*Exercise prompt*
Report each line below that carries the word "protection".

===== Source material

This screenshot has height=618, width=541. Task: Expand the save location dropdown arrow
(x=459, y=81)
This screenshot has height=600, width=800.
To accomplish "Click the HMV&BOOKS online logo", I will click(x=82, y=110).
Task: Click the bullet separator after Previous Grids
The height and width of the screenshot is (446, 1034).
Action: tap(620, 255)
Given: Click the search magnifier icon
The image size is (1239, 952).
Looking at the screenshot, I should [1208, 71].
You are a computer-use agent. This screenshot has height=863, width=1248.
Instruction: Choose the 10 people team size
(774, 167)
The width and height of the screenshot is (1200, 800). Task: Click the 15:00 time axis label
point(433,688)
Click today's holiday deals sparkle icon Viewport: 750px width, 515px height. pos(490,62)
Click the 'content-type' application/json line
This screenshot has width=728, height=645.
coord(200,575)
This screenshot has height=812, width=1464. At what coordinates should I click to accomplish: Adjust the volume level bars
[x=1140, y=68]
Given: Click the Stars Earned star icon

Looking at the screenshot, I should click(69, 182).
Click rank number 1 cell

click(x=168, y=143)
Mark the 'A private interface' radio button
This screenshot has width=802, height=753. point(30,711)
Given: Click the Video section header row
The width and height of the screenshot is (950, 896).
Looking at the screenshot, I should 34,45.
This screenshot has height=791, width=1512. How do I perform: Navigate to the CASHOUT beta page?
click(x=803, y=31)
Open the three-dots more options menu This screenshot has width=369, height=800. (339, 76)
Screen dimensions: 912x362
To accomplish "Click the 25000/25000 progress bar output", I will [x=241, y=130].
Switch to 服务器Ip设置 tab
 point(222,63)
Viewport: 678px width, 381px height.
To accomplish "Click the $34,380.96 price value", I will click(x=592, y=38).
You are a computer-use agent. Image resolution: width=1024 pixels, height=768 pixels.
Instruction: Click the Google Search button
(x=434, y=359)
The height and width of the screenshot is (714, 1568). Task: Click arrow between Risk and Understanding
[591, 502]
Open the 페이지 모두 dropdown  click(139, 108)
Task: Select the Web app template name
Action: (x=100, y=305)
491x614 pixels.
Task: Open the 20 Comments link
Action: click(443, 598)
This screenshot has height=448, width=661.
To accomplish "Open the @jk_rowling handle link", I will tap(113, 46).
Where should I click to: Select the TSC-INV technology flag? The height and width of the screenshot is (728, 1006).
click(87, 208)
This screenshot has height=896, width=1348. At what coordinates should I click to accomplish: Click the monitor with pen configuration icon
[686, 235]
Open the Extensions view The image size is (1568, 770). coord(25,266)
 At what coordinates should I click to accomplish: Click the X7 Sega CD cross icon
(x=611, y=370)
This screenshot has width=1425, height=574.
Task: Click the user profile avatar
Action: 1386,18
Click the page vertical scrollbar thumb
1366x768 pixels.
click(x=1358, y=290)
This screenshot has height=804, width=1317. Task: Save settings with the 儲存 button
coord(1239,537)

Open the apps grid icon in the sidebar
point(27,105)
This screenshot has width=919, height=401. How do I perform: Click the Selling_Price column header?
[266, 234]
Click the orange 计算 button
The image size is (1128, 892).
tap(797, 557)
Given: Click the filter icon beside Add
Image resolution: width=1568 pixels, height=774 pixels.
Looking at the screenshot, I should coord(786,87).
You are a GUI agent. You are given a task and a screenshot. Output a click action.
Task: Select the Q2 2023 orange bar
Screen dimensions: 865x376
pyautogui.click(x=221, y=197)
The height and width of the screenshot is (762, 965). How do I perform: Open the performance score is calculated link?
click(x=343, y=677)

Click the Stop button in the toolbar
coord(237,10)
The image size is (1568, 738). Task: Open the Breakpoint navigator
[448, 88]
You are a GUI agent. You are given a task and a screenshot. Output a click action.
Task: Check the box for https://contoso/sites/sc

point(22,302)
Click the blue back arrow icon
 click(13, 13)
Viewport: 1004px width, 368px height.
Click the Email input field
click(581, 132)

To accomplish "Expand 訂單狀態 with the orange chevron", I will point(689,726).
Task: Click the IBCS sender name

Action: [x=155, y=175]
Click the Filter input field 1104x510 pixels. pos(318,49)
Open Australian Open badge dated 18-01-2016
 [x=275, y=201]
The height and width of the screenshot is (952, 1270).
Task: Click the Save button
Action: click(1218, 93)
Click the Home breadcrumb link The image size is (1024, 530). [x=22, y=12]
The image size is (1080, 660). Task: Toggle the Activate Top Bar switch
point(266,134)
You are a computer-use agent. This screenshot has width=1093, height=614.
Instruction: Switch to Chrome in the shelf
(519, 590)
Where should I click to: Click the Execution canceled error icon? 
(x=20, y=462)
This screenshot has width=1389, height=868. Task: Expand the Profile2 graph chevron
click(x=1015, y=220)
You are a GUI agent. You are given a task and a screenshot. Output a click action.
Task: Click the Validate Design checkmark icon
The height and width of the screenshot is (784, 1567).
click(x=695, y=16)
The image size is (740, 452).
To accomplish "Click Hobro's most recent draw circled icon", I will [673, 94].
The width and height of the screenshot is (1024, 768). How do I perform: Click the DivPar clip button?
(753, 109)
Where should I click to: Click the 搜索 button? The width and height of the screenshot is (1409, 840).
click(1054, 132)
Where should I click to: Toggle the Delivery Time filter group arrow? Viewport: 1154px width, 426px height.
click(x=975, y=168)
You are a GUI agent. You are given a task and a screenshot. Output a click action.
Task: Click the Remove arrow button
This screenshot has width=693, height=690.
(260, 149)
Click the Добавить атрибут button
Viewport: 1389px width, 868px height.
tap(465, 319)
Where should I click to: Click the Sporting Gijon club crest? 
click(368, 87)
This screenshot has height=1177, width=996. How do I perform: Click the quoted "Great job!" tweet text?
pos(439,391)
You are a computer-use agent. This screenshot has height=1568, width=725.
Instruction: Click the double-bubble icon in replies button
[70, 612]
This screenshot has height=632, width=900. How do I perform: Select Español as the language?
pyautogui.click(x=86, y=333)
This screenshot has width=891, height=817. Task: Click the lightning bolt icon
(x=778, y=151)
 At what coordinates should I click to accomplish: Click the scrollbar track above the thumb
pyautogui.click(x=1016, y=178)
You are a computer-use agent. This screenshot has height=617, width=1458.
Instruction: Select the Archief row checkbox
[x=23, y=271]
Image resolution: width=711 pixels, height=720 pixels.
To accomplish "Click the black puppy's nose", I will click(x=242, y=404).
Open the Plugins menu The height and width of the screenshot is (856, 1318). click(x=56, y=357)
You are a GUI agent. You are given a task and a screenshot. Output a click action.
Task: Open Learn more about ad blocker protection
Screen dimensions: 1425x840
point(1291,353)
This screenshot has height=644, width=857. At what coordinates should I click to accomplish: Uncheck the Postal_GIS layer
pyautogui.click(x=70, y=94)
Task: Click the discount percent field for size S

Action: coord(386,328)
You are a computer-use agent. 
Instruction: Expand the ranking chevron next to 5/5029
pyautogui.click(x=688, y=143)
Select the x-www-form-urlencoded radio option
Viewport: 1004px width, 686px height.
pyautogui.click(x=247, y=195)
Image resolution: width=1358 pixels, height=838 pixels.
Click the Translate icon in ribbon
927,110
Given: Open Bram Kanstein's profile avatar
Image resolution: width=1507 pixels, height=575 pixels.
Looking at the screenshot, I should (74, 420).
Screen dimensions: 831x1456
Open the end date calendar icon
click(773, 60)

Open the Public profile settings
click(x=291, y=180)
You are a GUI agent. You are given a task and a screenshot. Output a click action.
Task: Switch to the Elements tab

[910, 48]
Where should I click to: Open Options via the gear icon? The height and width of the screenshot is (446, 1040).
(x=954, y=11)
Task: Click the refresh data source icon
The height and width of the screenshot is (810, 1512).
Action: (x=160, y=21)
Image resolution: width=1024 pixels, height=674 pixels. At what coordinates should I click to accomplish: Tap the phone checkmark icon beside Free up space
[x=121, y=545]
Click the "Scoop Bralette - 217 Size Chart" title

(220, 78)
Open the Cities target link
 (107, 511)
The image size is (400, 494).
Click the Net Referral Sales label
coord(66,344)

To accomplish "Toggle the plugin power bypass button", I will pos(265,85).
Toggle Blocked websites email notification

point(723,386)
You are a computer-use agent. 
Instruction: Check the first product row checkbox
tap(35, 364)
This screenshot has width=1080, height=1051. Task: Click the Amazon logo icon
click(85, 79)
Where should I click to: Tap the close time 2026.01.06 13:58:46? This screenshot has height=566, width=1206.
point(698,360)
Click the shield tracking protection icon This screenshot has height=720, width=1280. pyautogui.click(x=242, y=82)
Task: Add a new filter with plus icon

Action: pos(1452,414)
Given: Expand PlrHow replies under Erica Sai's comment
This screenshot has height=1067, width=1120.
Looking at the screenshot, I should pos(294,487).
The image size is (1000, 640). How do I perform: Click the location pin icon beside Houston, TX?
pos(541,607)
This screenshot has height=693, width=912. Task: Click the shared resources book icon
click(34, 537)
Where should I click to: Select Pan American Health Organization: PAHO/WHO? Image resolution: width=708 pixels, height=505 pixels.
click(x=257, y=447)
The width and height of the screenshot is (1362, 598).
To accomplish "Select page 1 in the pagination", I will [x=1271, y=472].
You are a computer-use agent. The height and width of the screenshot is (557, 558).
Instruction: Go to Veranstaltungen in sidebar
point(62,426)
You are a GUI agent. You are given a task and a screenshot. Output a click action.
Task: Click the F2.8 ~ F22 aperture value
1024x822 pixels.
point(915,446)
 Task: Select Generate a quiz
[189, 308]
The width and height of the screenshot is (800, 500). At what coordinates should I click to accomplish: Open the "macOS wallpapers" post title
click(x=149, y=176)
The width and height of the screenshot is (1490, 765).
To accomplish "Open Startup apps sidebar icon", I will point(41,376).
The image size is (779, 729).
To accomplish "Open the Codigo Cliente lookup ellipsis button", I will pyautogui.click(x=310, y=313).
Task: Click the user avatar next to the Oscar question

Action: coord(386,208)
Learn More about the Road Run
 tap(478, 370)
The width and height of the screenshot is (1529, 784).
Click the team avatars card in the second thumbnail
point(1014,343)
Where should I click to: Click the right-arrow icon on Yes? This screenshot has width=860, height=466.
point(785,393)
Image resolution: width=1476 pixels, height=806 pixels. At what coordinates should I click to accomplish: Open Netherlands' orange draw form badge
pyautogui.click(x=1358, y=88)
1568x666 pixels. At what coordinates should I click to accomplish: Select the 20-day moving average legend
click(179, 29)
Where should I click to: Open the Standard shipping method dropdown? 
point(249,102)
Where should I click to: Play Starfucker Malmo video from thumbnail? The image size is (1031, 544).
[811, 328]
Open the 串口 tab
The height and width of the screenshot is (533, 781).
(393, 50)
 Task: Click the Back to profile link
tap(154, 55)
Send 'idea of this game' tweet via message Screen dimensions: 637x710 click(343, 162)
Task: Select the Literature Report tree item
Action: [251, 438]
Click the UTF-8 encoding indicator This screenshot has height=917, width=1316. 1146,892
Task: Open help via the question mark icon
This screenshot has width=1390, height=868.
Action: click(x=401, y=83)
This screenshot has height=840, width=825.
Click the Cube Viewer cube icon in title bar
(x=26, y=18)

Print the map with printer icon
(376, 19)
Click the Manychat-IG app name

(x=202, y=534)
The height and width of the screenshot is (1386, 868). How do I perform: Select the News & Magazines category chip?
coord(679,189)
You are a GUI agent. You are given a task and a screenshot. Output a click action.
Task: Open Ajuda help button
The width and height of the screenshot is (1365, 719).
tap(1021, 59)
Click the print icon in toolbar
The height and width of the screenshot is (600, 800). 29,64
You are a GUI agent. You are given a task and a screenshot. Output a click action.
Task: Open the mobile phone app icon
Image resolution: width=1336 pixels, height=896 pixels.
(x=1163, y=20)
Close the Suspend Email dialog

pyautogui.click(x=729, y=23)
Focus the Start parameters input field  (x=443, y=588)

==========

*Your solution*
Task: Open Learn more about ad blocker protection
Click the shield tracking protection icon This screenshot has height=720, width=1280. pyautogui.click(x=242, y=82)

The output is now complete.